I’m not an economist. But I feel like there should be some financial equivalent to Moore’s Law. Something like “The gap between the richest Americans and the poorest doubles every four years.” Or something.I
That thought struck me when news hit about the Auto Alliance’s “Short Comment Regarding a Proposed Exemption Under 17 U.S.C. 1201.” In brief: The Auto Alliance is a consortium of the big 12 automakers (Ford, GM, BMW, Toyota, VW etc.). The exemption in question is a proposal from the Electronic Freedom Foundation to the Digital Millennium Copyright Act, “requesting six exemptions in four separate categories: security research, as well as repairs and modifications, for cars; ripping of video from DVDs or BluRay disks, as well as online streaming services, for remixes; jailbreaking of phones and tables; and reconfiguration of video games that are no longer supported by their publisher.”
The EFF is basically saying, if you buy something and want to tinker with it — or fix it if it breaks — you should be able to.
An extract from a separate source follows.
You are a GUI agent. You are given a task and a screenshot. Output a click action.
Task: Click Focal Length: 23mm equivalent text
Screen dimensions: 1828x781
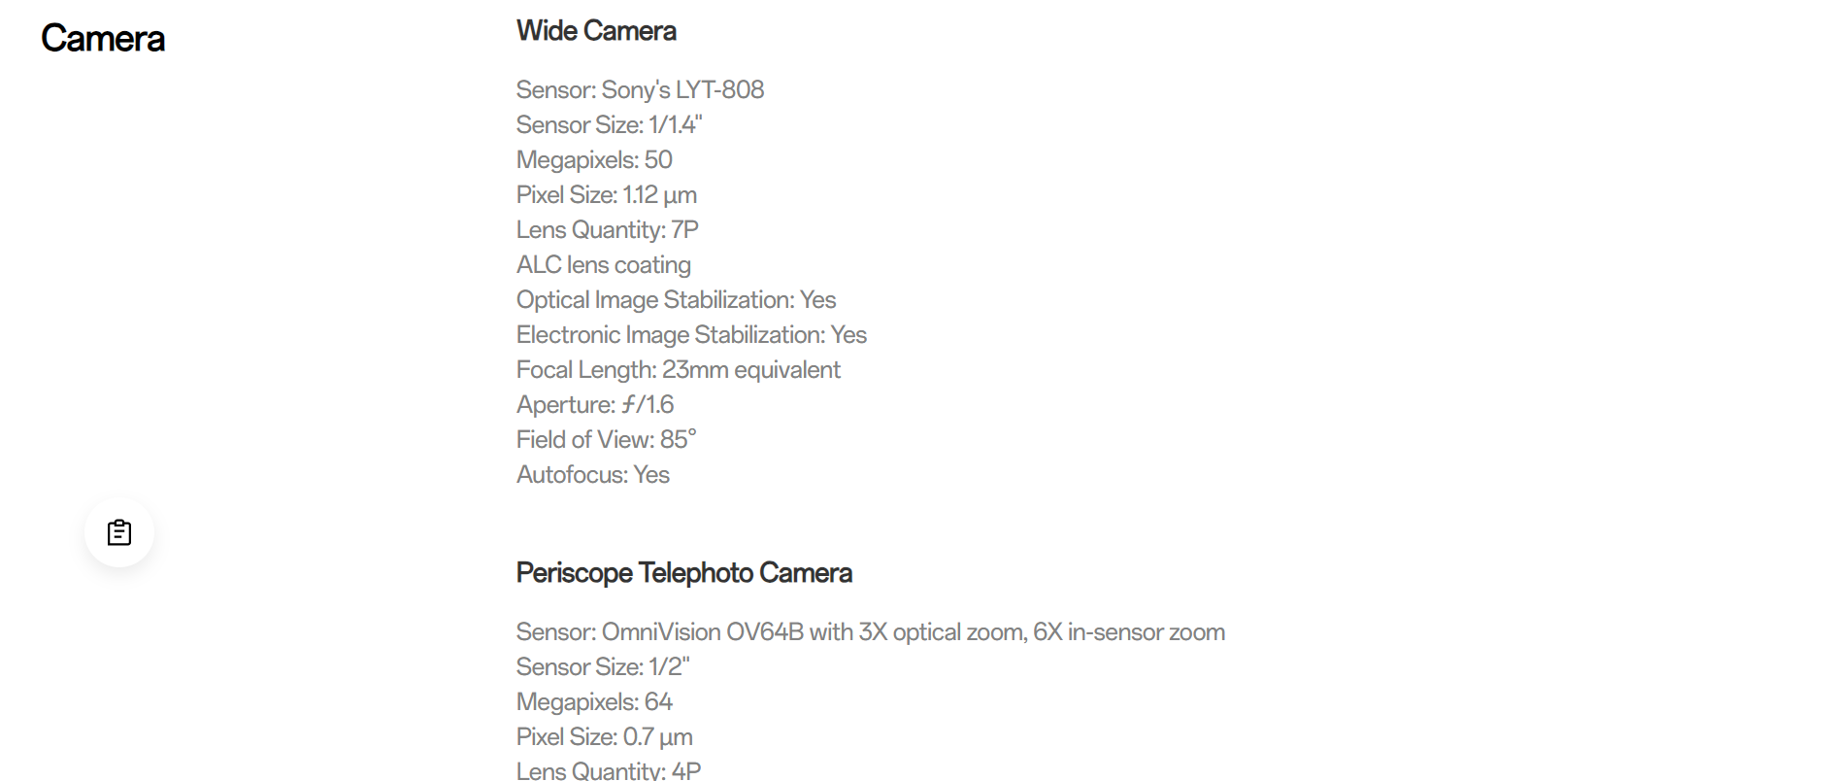point(679,369)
And the copyright police are keeping you from doing that. When it comes to the mechanical parts of your vehicles, people have been repairing things themselves for a century or more. But now that computers have found their way under the hood, automakers contend the software therein belongs to them. So much so, that to mess with it is a finable offence. And by the way, let’s not forget that we — Jane and Johnny Q. Taxpayer — personally bailed out several of the automakers on this list less than a decade ago.
Here’s an example the EFF offered: John Deere, worried about people hacking their software actually argued, “that letting people modify car computer systems will result in them pirating music through the on-board entertainment system …”
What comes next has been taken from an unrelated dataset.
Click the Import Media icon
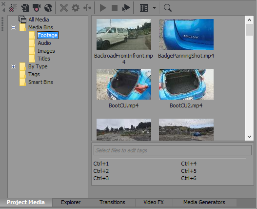 (25, 8)
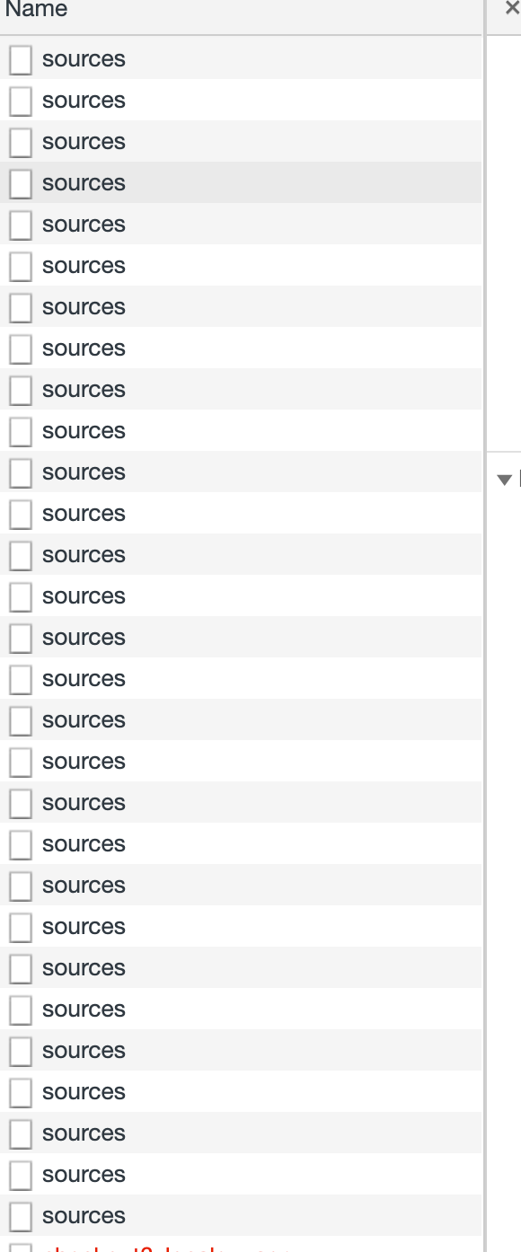
Task: Select the second sources entry
Action: pyautogui.click(x=84, y=101)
Which for one, is already still illegal and secondly is insane. I mean, I know that when I want to pirate some music, the first thing I go and get is a backhoe. Because nothing says “Beyonce’s new jam” like ripping it on a wheat thresher.
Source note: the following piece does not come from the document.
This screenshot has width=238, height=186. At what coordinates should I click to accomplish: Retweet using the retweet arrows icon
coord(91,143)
The point being is this: When is it enough? When does the pursuit of protecting every single cent become a barrier to purchase for your customers? This is the kind of activity that has slowly permeated the entirety of the corporate stratosphere — this seething hatred of its customers. Ultimately, that’s what this all amounts to.
Banks used to give you gifts — like, actual appliances and things — to open accounts. Now they charge you fees to talk to people about your own money. Wal-mart employees — arguably their target demo — frequently need public assistance to make ends meet. The markup on medical equipment at an overnight hospital stay would choke a Rockefeller.
Aren’t you angry yet? When is the point when we finally agree that enough is enough? Which giant multi-billion-dollar company is going to be the point where we say no more?
One thing I’ll add — there WAS an automaker who didn’t join the Alliance’s stance on this one. Any idea who?